[ietf-dkim] basic question
Douglas Otis
dotis at mail-abuse.org
Fri Jan 19 11:14:15 PST 2007
On Jan 17, 2007, at 10:39 AM, Scott Kitterman wrote:
> On Wed, 17 Jan 2007 10:18:32 -0800 Douglas Otis <dotis at mail-abuse.org>
> wrote:
>>
>> DKIM's restrictions on linking signatures with a header was premised
>> upon an expectation that visual examination of headers provided a
>> means for recognition.
>
> Would you please point me to a reference for this statement?
>
> I recall saying 2822.From should be signed because it's a mandatory
> element
> of an e-mail message. You seem to remember a different WG
> discussion than
> I do.
Here is the base draft description of use based upon annotation:
---
Appendix C.
...
The MUA may choose to highlight, accentuate, hide, or otherwise
display any other information that may, in the opinion of the MUA
author, be deemed important to the end user.
---
To better understand the signature selection process, the basis is
the trusted email-address as clearly indicated in the newly added text.
---
4.1
...
Another related example of multiple signers might be forwarding
services, such as those commonly associated with academic alumni
sites.
INFORMATIVE EXAMPLE: A recipient might have an address at
alumni.example.edu, a site that has anti-abuse protection that is
somewhat less effective than the recipient would prefer. Such a
recipient might have [specific authors] whose messages would be
trusted absolutely, but messages from unknown authors which had
passed the forwarder's scrutiny would have only medium trust.
4.2
...
When evaluating a message with multiple signatures, a verifier
SHOULD
evaluate signatures independently and on their own merits. For
example, a verifier that by policy chooses not to accept signatures
with deprecated cryptographic algorithms would consider such
signatures invalid. Verifiers MAY process signatures in any order of
their choice; for example, some verifiers might choose to process
[signatures corresponding to the From field] in the message header
before other signatures. See Section 6.1 for more information about
signature choices.
---
So how is the signature confirmed to correspond with the From header
when ALL signatures must include the From header? The answer is that
the contained email-address MUST be within the domain of the DKIM
signature. Ask yourself why this restriction was imposed. This will
mean that a large email provider's outbound servers may contain
thousands of other domain's private keys! How quickly can all those
domains recover from a breach in this server's security when each
change might require the coordination of more than two entities? Who
signed the message will be what recipients will want to know, but
they will also need to know which Selector was used for each of the
many different domains. What a complete and utterly ridiculous mess!

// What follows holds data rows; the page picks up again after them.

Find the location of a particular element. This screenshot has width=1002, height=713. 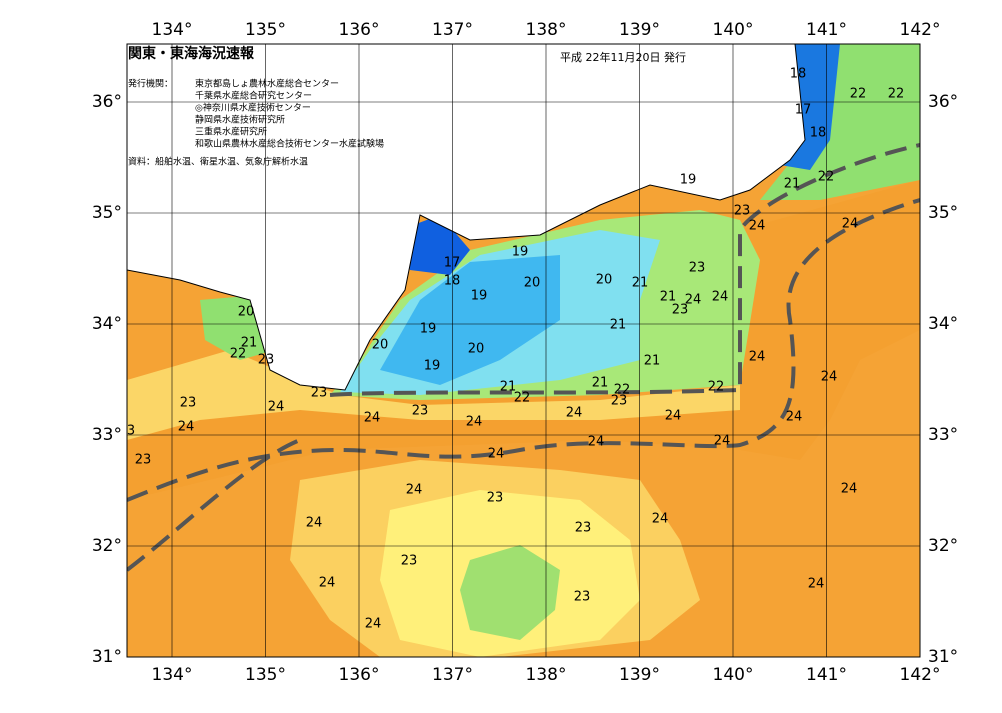

lon-label: 142° is located at coordinates (920, 30).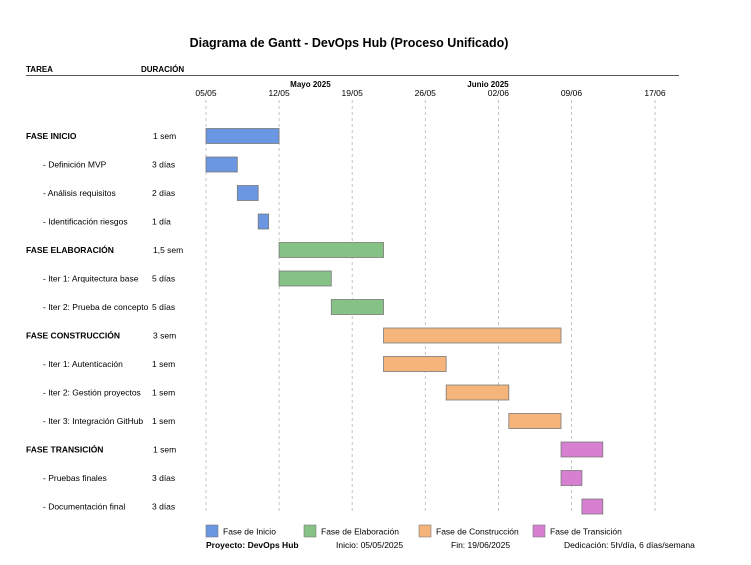  I want to click on task-label: - Iter 2: Gestión proyectos, so click(92, 393).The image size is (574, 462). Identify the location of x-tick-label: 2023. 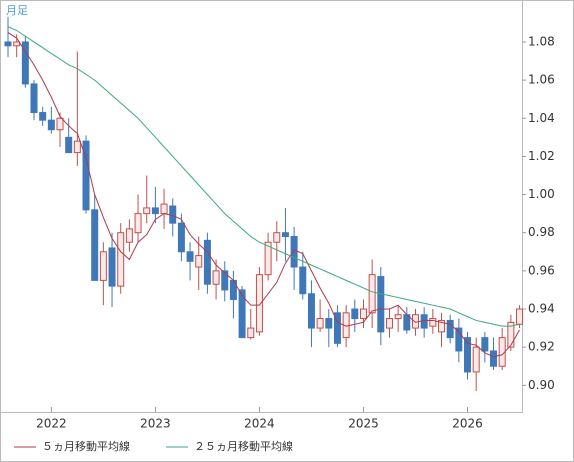
(156, 424).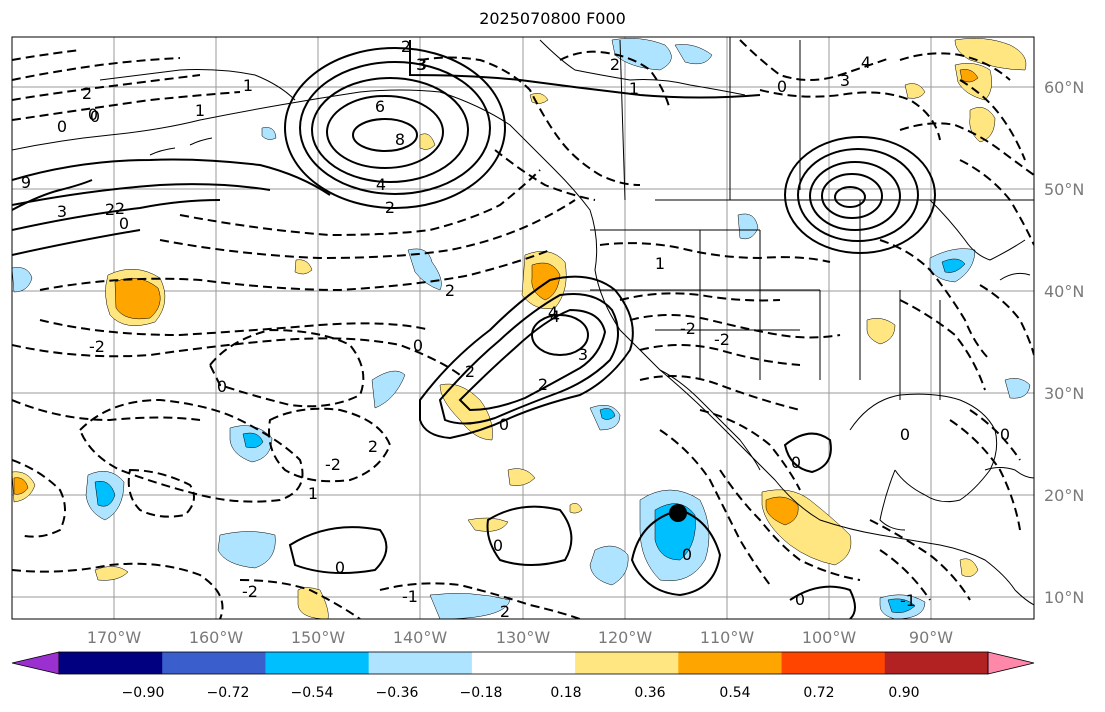 Image resolution: width=1105 pixels, height=712 pixels. What do you see at coordinates (566, 693) in the screenshot?
I see `colorbar-tick-label: 0.18` at bounding box center [566, 693].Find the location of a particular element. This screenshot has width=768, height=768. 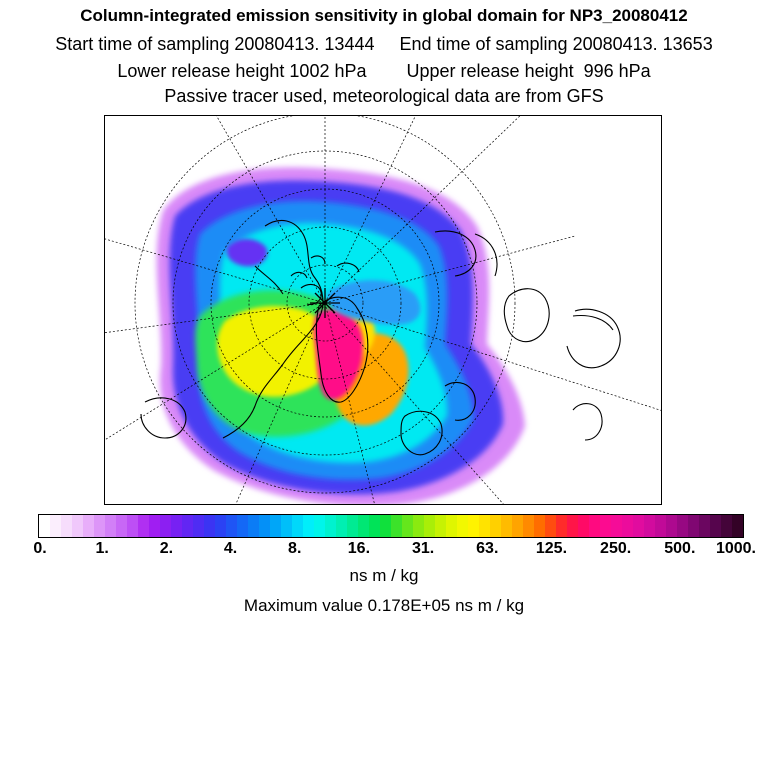

coast-siberia is located at coordinates (466, 254).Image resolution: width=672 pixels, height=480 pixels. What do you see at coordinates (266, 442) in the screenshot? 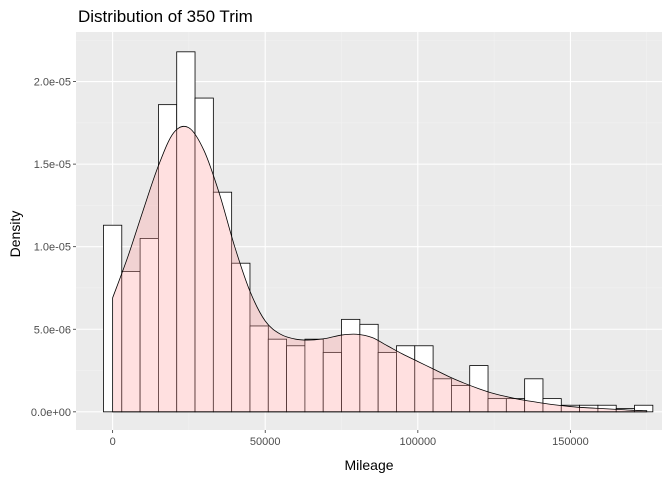
I see `x-tick-label: 50000` at bounding box center [266, 442].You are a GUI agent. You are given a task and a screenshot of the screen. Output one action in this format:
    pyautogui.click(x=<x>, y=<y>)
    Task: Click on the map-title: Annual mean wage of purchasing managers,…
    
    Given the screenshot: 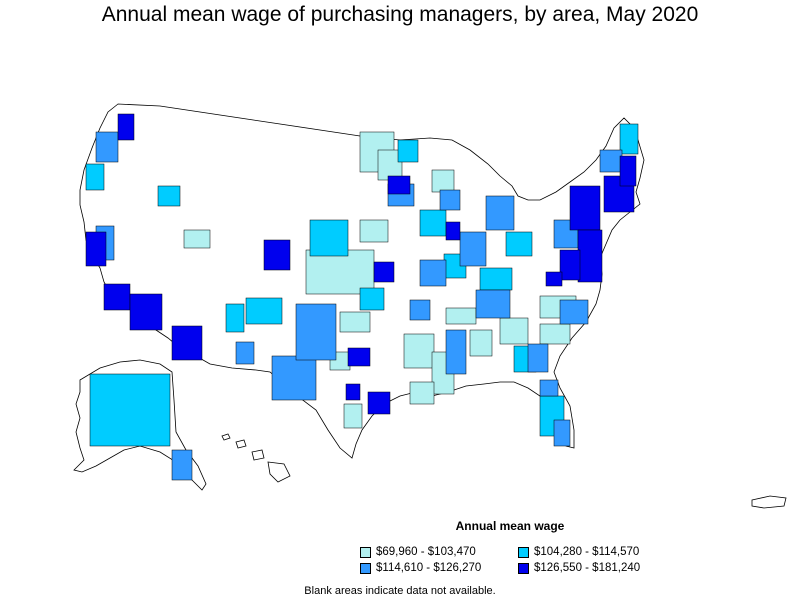 What is the action you would take?
    pyautogui.click(x=400, y=14)
    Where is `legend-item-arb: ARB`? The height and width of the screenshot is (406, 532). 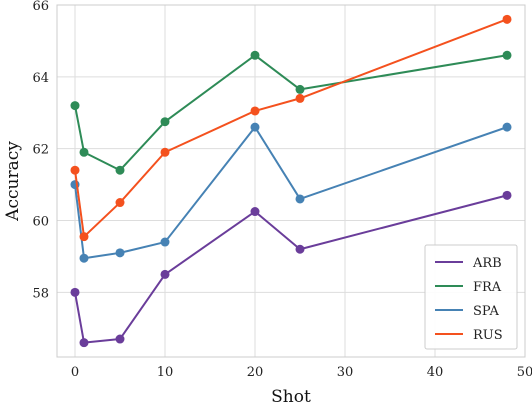 legend-item-arb: ARB is located at coordinates (468, 264).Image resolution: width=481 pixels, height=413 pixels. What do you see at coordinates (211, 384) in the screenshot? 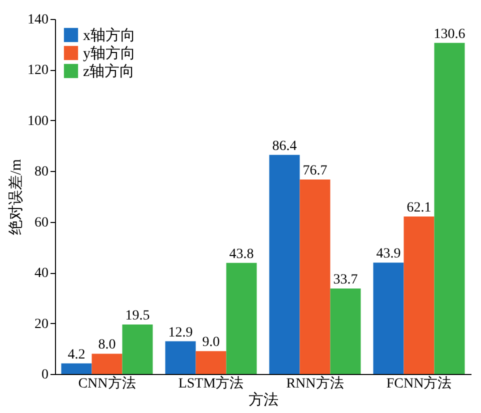
I see `x-tick-label: LSTM方法` at bounding box center [211, 384].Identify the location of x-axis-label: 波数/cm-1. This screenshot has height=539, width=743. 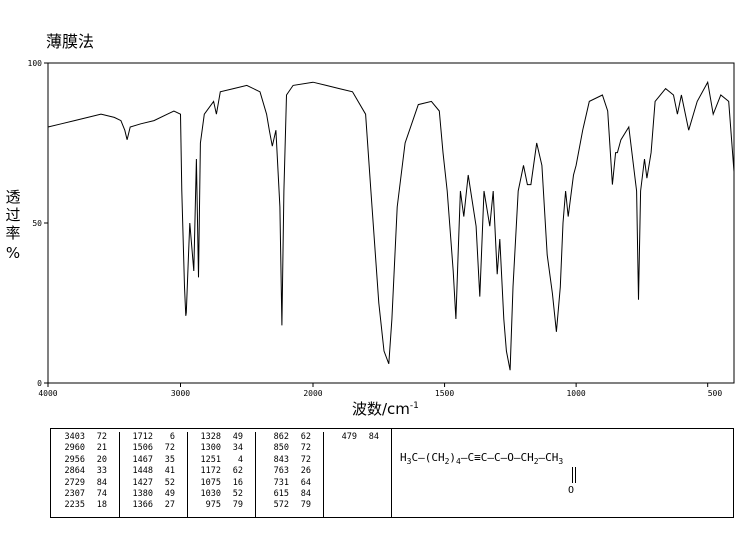
(386, 408).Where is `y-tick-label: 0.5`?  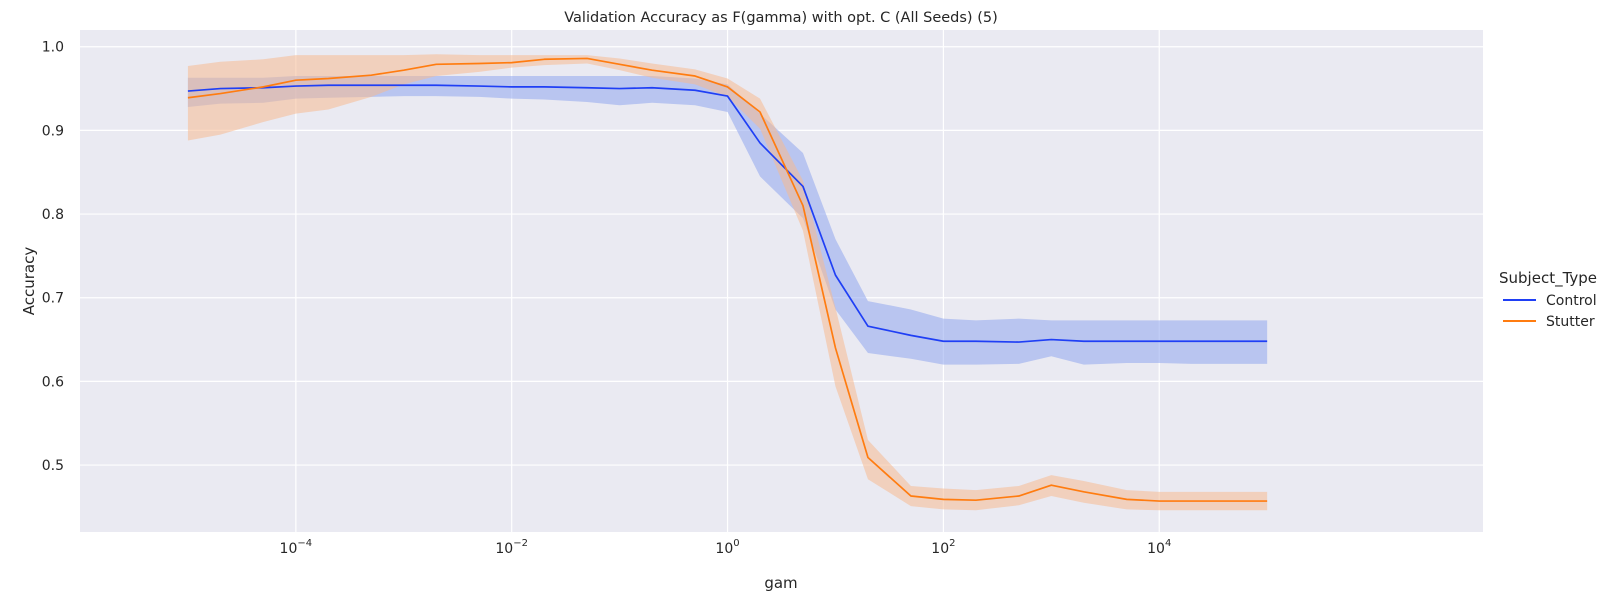 y-tick-label: 0.5 is located at coordinates (53, 466).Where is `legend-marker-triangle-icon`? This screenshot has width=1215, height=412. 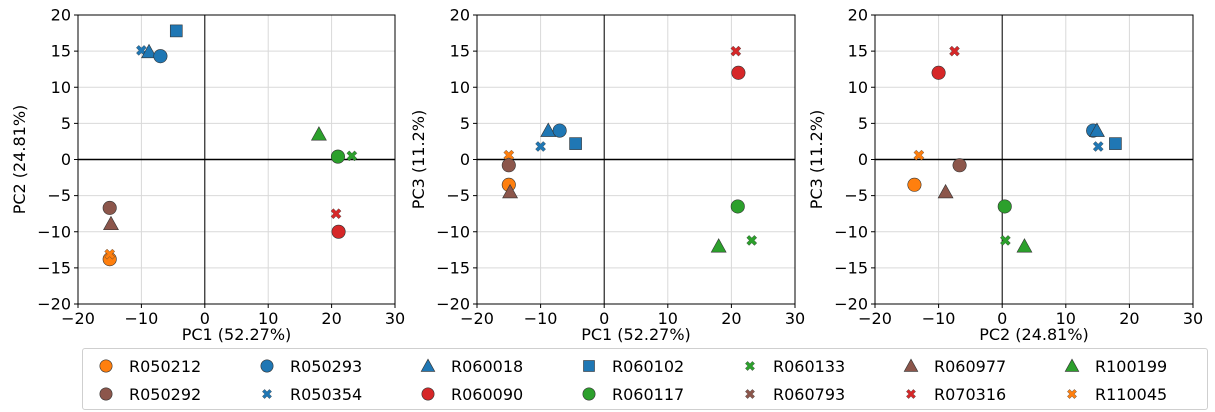
legend-marker-triangle-icon is located at coordinates (428, 365).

The far safer alternative would be to allow the DKIM signature to
clearly indicate on who's behalf the signature was being applied,
irrespective of the email-address's domain. This would allow the
verifier to weed through what might be a mess of signatures and
thereby avoid DDoS exploits. When desired, allow the email-address
domain to associate with the signing domain, perhaps by using a SHA1/
base32 tag of the signing domain. (Same overhead as a CNAME.) If a
server becomes compromised, only one private-key is compromised, and
the users of that service can quickly and autonomously respond
without needing to coordinate these changes to restore security. The
security update report will only need to list the one domain that was
compromised and not thousands with all their respective Selectors.
Why should DKIM be allowed to make MTAs such a high level security risk?